▸ Assignment
Lines in the data below that contain the word "tweet" are to be copied.

▸ Dataset excerpts
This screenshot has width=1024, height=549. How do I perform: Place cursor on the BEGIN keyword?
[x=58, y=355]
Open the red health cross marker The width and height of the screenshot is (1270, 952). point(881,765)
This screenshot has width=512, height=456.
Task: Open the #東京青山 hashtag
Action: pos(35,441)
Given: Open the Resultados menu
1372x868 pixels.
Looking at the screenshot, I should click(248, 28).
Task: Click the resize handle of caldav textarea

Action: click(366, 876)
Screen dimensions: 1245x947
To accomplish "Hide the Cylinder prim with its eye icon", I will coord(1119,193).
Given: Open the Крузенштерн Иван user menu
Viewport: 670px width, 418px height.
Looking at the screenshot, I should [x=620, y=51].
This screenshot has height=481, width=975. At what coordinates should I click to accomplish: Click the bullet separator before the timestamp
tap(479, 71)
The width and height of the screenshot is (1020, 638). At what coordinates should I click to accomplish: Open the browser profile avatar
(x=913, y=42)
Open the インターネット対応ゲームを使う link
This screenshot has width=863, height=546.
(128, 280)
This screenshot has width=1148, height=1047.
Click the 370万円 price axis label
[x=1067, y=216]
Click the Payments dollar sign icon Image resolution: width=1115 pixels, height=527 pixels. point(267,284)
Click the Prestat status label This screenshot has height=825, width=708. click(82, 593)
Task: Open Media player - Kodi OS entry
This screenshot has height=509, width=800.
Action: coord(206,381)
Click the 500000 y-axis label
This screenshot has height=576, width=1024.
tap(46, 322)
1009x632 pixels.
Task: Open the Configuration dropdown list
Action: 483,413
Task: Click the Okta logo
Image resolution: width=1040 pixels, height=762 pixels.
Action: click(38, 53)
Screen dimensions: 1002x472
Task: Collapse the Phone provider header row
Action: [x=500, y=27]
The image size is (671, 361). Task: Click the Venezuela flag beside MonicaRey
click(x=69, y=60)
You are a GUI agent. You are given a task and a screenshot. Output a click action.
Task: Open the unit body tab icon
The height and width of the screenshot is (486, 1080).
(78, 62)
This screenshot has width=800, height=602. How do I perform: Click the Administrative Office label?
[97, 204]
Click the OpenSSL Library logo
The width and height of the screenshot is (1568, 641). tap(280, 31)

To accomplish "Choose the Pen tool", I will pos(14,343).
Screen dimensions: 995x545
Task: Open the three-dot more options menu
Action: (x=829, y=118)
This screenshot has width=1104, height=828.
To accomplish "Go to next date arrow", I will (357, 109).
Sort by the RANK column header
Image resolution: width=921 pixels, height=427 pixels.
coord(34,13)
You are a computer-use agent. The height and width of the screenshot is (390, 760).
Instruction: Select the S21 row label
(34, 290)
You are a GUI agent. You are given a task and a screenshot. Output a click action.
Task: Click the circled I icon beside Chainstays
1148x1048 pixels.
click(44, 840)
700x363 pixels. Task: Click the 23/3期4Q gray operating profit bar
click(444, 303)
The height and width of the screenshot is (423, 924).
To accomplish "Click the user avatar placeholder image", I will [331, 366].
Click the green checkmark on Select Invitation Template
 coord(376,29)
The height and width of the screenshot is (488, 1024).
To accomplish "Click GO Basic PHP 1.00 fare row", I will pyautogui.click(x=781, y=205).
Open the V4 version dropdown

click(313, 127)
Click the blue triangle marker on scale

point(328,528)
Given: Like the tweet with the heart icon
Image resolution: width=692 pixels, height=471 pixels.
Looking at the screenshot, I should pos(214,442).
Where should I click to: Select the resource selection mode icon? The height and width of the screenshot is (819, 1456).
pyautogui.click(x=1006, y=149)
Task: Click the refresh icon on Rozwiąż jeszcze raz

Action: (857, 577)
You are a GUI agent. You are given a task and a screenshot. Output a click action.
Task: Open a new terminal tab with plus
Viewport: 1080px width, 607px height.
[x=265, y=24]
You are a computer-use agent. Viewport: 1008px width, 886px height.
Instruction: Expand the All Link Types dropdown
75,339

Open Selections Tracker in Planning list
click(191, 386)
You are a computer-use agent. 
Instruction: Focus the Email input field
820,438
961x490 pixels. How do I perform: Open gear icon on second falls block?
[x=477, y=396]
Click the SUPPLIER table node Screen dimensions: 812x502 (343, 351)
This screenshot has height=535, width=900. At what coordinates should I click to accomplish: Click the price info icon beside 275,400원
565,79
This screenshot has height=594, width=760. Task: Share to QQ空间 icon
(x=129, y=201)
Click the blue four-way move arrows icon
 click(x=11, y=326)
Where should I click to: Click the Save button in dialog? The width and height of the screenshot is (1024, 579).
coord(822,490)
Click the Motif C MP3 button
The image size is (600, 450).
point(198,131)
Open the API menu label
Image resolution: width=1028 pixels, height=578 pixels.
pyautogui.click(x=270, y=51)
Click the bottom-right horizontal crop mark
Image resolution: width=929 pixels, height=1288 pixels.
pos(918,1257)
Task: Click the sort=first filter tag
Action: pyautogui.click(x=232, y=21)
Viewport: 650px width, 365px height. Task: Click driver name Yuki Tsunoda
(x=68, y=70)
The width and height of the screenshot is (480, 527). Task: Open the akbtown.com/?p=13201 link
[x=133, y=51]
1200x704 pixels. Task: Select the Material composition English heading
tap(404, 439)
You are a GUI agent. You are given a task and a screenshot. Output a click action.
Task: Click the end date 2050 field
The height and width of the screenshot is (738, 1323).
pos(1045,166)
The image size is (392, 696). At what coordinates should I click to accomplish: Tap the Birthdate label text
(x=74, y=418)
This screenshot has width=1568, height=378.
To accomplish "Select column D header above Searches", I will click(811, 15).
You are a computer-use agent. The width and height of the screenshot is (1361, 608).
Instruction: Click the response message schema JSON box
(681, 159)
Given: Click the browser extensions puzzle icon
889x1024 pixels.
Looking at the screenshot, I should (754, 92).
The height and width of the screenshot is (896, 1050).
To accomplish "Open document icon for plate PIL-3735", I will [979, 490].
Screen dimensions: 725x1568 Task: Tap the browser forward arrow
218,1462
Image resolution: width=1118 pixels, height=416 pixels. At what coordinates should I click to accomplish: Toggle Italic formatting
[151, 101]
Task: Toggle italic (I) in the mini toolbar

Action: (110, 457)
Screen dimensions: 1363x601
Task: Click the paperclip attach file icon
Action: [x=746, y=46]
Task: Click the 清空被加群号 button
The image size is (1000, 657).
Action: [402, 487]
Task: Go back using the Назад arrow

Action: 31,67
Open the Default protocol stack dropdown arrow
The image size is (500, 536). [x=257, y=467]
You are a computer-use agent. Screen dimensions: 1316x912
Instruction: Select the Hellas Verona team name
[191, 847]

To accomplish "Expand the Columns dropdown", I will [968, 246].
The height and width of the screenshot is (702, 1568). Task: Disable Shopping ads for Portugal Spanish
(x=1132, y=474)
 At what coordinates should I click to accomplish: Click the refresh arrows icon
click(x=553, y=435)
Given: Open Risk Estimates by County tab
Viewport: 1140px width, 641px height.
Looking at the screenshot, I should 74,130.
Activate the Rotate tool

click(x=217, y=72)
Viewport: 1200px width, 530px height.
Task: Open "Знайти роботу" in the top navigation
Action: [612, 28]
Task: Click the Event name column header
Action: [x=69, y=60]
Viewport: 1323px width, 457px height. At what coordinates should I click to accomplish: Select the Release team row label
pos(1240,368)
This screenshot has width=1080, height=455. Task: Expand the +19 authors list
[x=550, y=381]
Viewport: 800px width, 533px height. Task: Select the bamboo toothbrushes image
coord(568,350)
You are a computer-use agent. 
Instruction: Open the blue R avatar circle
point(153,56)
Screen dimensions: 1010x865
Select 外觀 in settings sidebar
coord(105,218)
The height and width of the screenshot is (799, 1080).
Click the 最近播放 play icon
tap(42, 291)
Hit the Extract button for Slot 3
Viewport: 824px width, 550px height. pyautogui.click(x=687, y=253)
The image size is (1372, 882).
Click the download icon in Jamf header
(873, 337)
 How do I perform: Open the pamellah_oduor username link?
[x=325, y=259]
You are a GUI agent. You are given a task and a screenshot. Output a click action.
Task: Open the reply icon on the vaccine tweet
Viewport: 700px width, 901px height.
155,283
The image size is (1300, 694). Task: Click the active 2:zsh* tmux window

▸ Solution to this problem
Given: Like the tweet with the heart icon
Task: Open the reply icon on the vaccine tweet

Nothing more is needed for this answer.